L'engagement reste un thème récent chez les humoristes femmes. Comme la politique. Anne Roumanoff s'y frotte depuis peu. Le rire subversif n'a pas de limite. Bientôt viendra sans doute une «Bigarde». Déjà, d'autres filles avancent, remontées à bloc. «Avec des sujets bien plus audacieux que les hommes, promet Gérard Sibelle, directeur du développement au festival d'humour québécois Juste pour rire.
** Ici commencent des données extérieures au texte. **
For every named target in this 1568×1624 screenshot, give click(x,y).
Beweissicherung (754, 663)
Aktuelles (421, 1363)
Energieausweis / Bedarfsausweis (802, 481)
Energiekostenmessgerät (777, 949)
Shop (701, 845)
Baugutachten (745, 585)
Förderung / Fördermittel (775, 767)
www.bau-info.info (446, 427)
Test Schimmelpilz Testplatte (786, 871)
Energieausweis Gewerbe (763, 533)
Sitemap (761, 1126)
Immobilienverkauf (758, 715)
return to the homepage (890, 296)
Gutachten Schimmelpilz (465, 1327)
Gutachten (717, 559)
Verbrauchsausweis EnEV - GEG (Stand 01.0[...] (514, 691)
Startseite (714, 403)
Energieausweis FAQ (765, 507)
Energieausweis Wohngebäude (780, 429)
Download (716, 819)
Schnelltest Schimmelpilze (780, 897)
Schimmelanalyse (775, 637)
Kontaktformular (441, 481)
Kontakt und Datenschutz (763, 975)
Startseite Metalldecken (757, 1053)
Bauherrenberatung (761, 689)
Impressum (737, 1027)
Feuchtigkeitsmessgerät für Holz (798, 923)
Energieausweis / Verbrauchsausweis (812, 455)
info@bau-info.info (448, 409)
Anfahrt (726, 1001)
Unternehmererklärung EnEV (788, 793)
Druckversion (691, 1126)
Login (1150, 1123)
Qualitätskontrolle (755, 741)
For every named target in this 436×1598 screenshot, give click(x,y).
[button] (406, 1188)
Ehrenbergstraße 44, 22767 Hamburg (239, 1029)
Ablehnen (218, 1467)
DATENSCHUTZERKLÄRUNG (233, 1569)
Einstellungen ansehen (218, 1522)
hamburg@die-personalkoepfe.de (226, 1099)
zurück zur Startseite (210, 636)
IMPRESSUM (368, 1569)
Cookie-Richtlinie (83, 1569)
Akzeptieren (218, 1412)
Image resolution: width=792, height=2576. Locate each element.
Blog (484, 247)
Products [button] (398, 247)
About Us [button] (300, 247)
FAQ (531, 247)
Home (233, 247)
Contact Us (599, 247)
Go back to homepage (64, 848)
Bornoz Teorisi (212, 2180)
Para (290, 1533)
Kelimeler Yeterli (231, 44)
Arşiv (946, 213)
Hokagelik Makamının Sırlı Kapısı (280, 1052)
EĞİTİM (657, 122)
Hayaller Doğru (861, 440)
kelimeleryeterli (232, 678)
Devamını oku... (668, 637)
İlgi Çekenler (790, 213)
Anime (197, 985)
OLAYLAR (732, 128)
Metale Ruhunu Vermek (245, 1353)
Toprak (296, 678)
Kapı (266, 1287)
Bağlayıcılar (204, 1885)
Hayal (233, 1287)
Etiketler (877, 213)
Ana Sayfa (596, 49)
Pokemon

Par exemple, une lesbienne face à une partenaire inassouvie (Izabelle Laporte). Un amant très croulant (Elisabeth Buffet). Un hold-up à la banque du sperme (Pitkhaye).»

Comme toujours, les filles ont le dernier mot. Juliette Arnaud et ses complices réfléchissent à une dernière d'Arrête de pleurer, Pénélope! jouée par des hommes. Michaël Youn pourrait en être. Il connaît les répliques par cœur. L'alliance de Pénélope et de Pluskapoil, une histoire de chromosomes en somme.